CRIME CONTRA A ORDEM TRIBUTÁRIA. FRAUDE. SONEGAÇÃO. NULIDADE. PROCEDIMENTO ADMINISTRATIVO-FISCAL. SÚMULA 7/STJ. DOLO ESPECÍFICO. DESNECESSIDADE. PENA-BASE. MAJORAÇÃO. EXPRESSIVO VALOR SONEGADO. SÚMULA 83/STJ. AGRAVO REGIMENTAL DESPROVIDO. 1. O processo criminal não é a via adequada para a impugnação de eventuais nulidades ocorridas no procedimento administrativo de lançamento do crédito tributário. Súmula 7/STJ. Precedentes. 2. Em crimes de sonegação fiscal e de apropriação indébita de contribuição previdenciária, este Superior Tribunal de Justiça pacificou a orientação no sentido de que sua comprovação prescinde de dolo específico sendo suficiente, para a sua caracterização, a presença do dolo genérico consistente na omissão voluntária do recolhimento, no prazo legal, dos valores devidos. 3. Emanando a condenação do agravante do exame das provas carreadas aos autos, não pode esta Corte Superior proceder à alteração da conclusão firmada nas instâncias ordinárias sem revolver o acervo fático-probatório, providência incabível na via do recurso especial, a teor do óbice contido no verbete sumular 7 deste Superior Tribunal de Justiça, segundo o qual a pretensão de simples reexame de prova não enseja recurso especial. 4. A pena-base foi majorada em 3 meses, em face das consequências do delito (considerável prejuízo ao Fisco Federal), totalizando 2 anos e 3 meses de reclusão, em regime aberto e com substituição por duas restritivas de direito. 5. Já decidiu esta Corte ser viável a valoração negativa das consequências do delito advindas do prejuízo expressivo ao erário em hipóteses como a dos autos. Súmula 83/STJ. 6. Agravo Regimental desprovido. AgRg no REsp Nº 1.553.252 – PR,  DJ 13/11/2017.

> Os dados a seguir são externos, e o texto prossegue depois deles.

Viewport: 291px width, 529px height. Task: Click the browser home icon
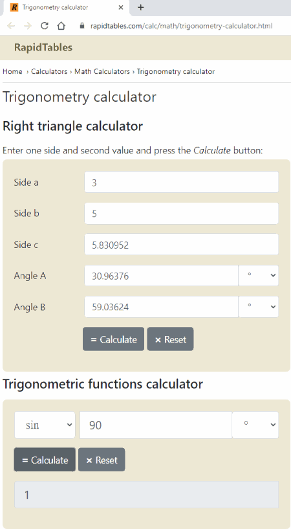(61, 26)
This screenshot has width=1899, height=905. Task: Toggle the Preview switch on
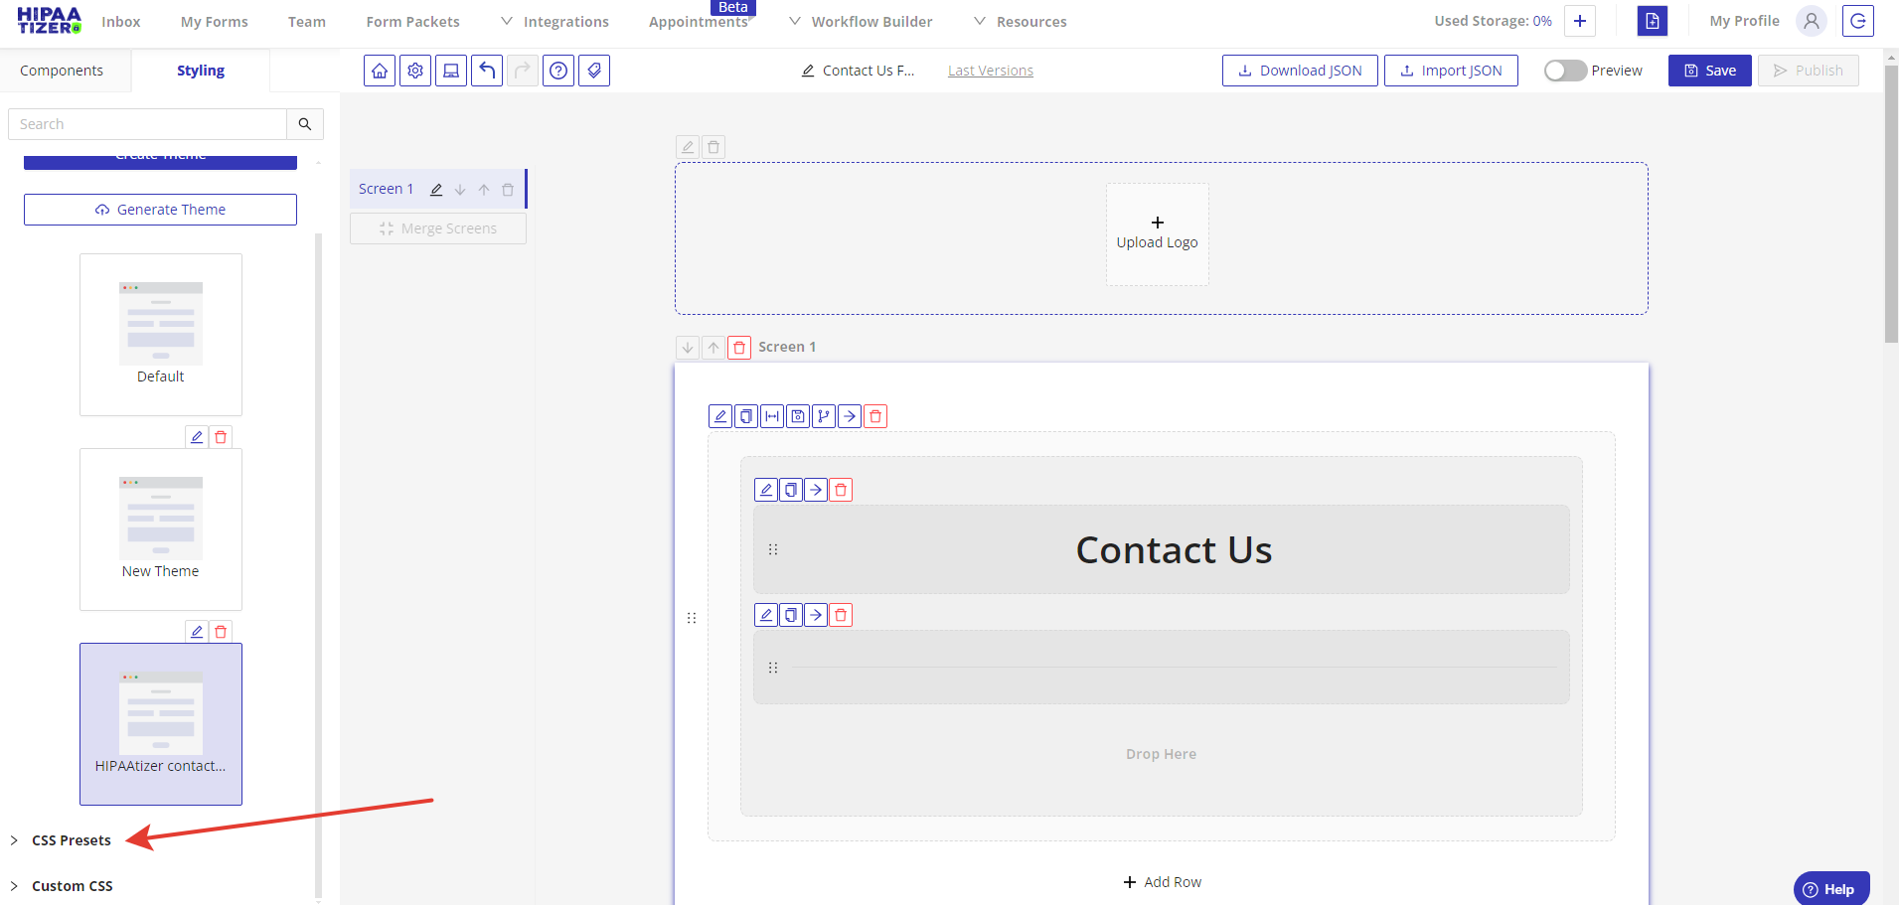(x=1565, y=71)
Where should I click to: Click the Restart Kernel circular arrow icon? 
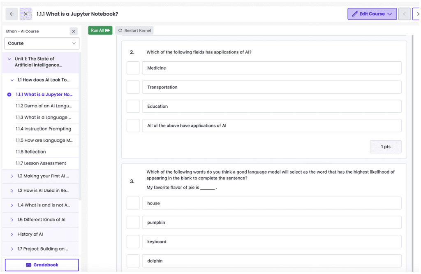120,30
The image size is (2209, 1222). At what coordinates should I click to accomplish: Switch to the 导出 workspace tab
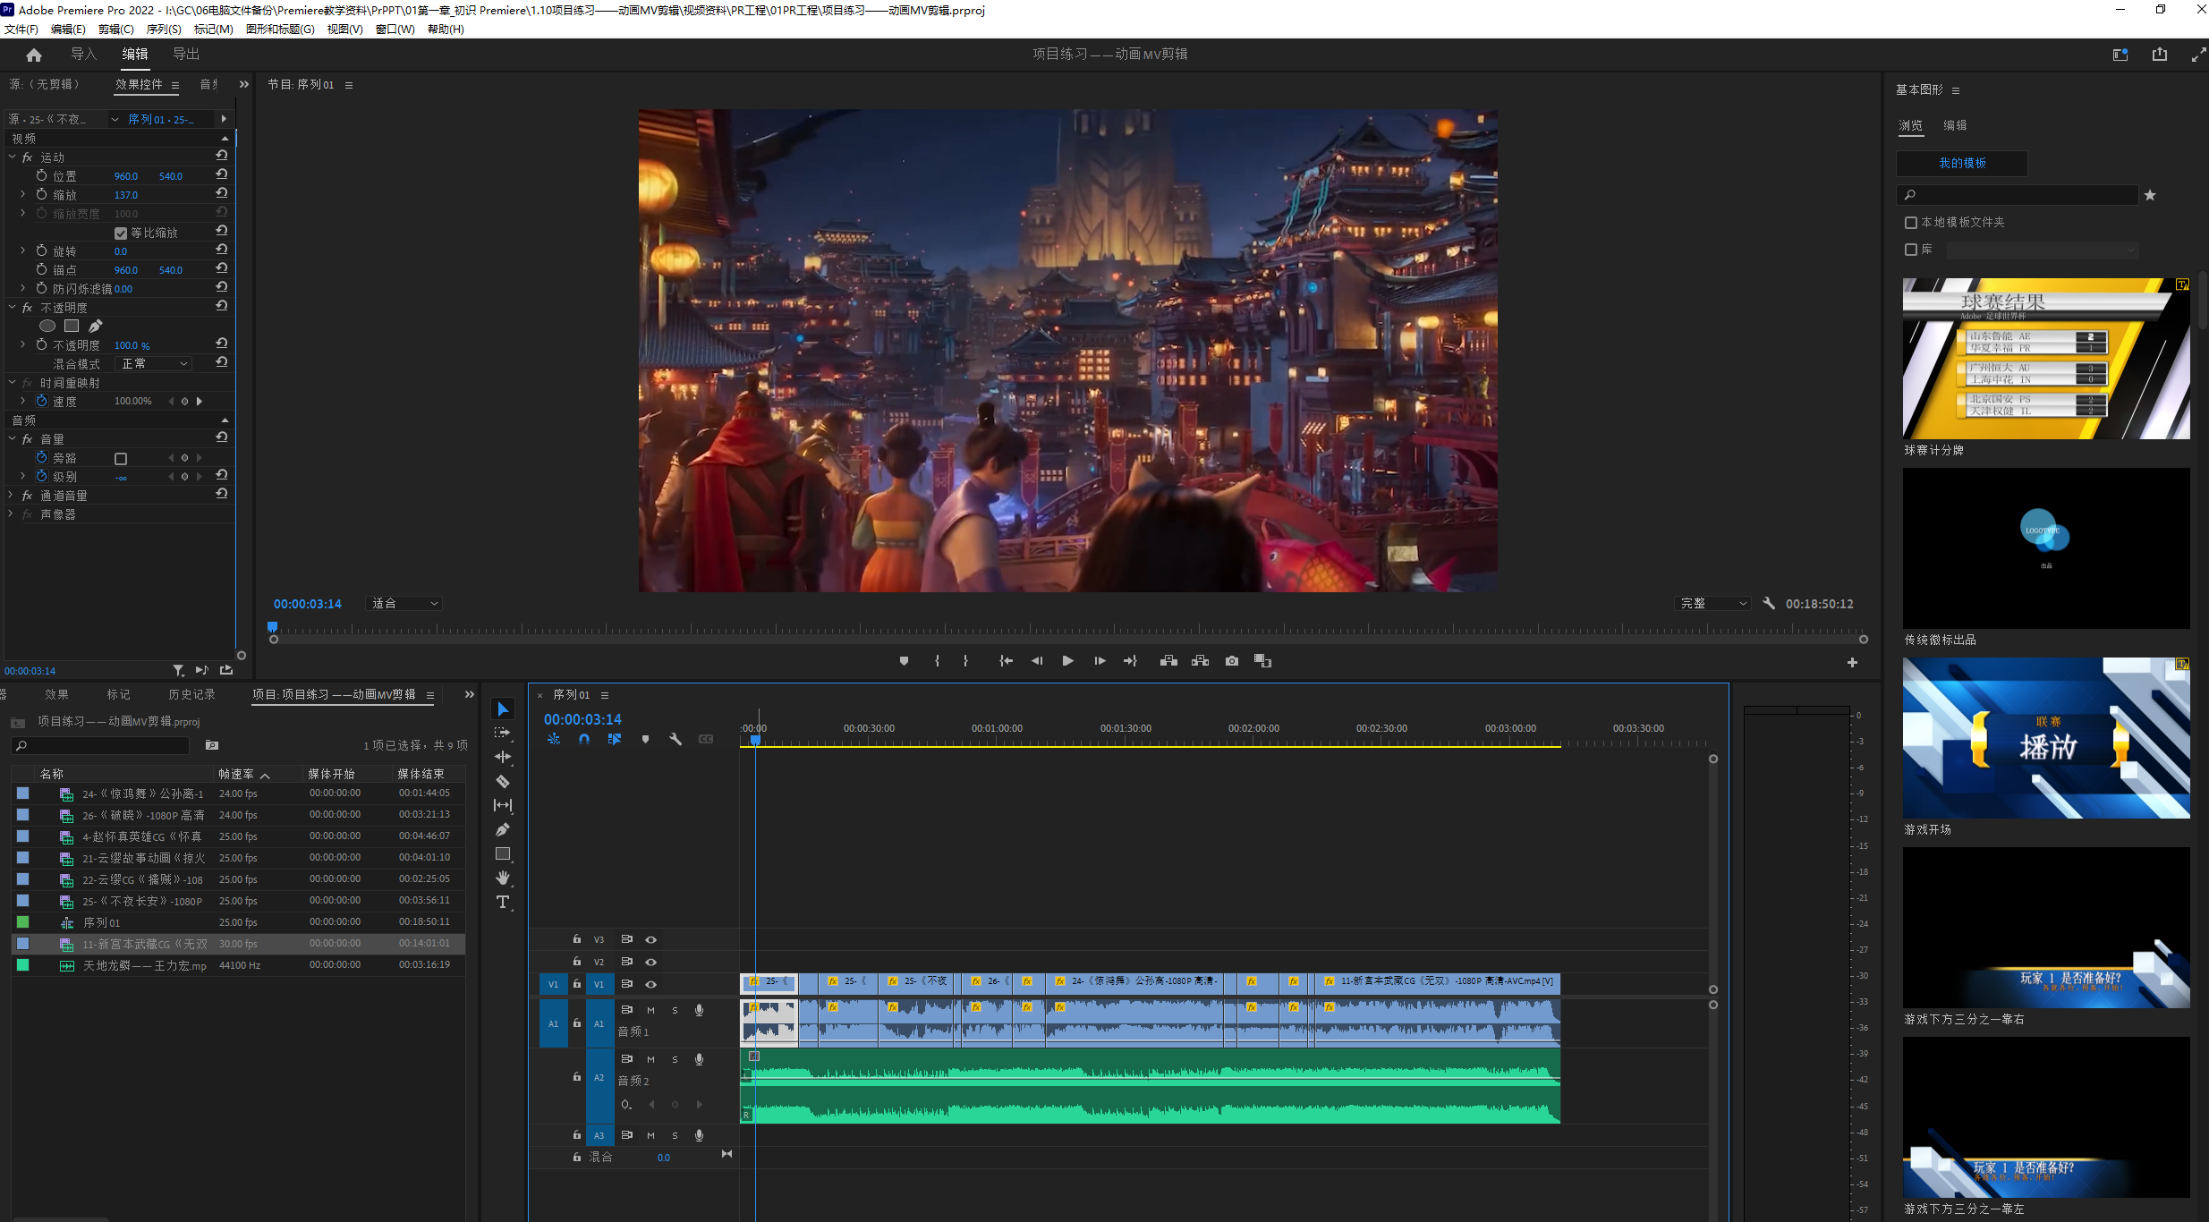point(186,55)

REINTEGRA. ZONA FRANCA DE MANAUS. EXPORTAÇÃO. EQUIVALÊNCIA

REINTEGRA. ZONA FRANCA DE MANAUS. EXPORTAÇÃO. EQUIVALÊNCIA. PRECEDENTES. 1. Não cabe recurso especial para análise de possível ofensa a preceitos constitucionais, sob pena de usurpação da competência do Supremo Tribunal Federal. 2. A jurisprudência do Superior Tribunal de Justiça firmou-se no sentido de que a venda de mercadorias para empresas estabelecidas na Zona Franca de Manaus equivale à venda efetivada para empresas estabelecidas no exterior, para efeitos fiscais, razão pela qual a contribuinte faz jus ao benefício instituído no Reintegra. 3. Recurso especial parcialmente conhecido e, nessa extensão, não provido. REsp 1.688.621 – RS, DJ 14/11/2017.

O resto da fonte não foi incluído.